> _What to do_
Copy exactly the lines of the records below, and only those lines, beginning with the line that contains "You are a computer-use agent. Viewport: 796px" and ending with the line that contains "Open 操作帮助 help link".
--- Record excerpts Enclosed Below ---
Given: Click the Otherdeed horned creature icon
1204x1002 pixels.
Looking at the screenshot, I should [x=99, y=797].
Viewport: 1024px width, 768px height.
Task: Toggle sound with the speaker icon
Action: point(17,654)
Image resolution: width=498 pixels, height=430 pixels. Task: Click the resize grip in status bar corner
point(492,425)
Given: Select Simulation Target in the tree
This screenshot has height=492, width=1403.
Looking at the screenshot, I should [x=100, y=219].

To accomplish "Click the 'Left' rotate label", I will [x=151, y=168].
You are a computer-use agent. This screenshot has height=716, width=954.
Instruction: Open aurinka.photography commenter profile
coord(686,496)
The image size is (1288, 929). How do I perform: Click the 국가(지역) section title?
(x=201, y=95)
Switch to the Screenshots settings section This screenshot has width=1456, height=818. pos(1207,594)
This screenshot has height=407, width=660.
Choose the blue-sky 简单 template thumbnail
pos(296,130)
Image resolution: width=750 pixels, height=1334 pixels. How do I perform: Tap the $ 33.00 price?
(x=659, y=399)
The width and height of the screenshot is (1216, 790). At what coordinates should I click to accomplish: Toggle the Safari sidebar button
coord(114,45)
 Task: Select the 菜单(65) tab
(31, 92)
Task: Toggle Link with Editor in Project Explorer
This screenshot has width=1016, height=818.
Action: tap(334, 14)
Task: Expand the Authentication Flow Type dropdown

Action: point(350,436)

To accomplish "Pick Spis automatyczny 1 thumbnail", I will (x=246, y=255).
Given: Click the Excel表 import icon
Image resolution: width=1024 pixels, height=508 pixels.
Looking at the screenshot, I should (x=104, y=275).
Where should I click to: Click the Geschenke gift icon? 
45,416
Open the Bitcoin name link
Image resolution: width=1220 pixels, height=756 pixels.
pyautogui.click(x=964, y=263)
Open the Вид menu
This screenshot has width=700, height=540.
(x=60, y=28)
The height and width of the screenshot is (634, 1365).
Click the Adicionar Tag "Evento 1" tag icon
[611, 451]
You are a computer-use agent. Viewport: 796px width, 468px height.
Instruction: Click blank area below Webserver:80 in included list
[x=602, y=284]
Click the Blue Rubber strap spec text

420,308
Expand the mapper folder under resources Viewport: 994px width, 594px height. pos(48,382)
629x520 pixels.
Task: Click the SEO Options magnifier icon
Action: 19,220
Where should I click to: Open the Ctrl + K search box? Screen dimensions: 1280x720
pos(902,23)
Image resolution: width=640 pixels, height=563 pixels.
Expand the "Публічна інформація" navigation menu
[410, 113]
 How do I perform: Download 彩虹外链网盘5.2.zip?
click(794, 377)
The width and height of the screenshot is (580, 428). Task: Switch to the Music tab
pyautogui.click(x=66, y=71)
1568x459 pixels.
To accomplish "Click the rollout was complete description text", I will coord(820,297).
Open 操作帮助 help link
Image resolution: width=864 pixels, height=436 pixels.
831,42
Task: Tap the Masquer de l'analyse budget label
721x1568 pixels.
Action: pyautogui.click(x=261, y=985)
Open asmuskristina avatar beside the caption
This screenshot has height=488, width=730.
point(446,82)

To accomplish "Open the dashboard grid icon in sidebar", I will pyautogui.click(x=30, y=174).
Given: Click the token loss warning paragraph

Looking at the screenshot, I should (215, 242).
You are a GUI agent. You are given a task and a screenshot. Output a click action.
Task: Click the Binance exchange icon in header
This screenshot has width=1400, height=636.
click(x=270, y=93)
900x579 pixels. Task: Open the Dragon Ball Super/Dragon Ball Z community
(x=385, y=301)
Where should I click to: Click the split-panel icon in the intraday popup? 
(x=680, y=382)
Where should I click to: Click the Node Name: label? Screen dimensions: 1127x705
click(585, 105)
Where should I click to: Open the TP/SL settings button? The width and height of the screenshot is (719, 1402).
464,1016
--- End of Enclosed Record excerpts ---
> _Completed exercise_
You are a computer-use agent. Viewport: 796px width, 468px height.
Instruction: Click blank area below Webserver:80 in included list
[x=602, y=284]
Click the Blue Rubber strap spec text

420,308
Expand the mapper folder under resources Viewport: 994px width, 594px height. pos(48,382)
629x520 pixels.
Task: Click the SEO Options magnifier icon
Action: 19,220
Where should I click to: Open the Ctrl + K search box? Screen dimensions: 1280x720
pos(902,23)
Image resolution: width=640 pixels, height=563 pixels.
Expand the "Публічна інформація" navigation menu
[410, 113]
 How do I perform: Download 彩虹外链网盘5.2.zip?
click(794, 377)
The width and height of the screenshot is (580, 428). Task: Switch to the Music tab
pyautogui.click(x=66, y=71)
1568x459 pixels.
To accomplish "Click the rollout was complete description text", I will coord(820,297).
Open 操作帮助 help link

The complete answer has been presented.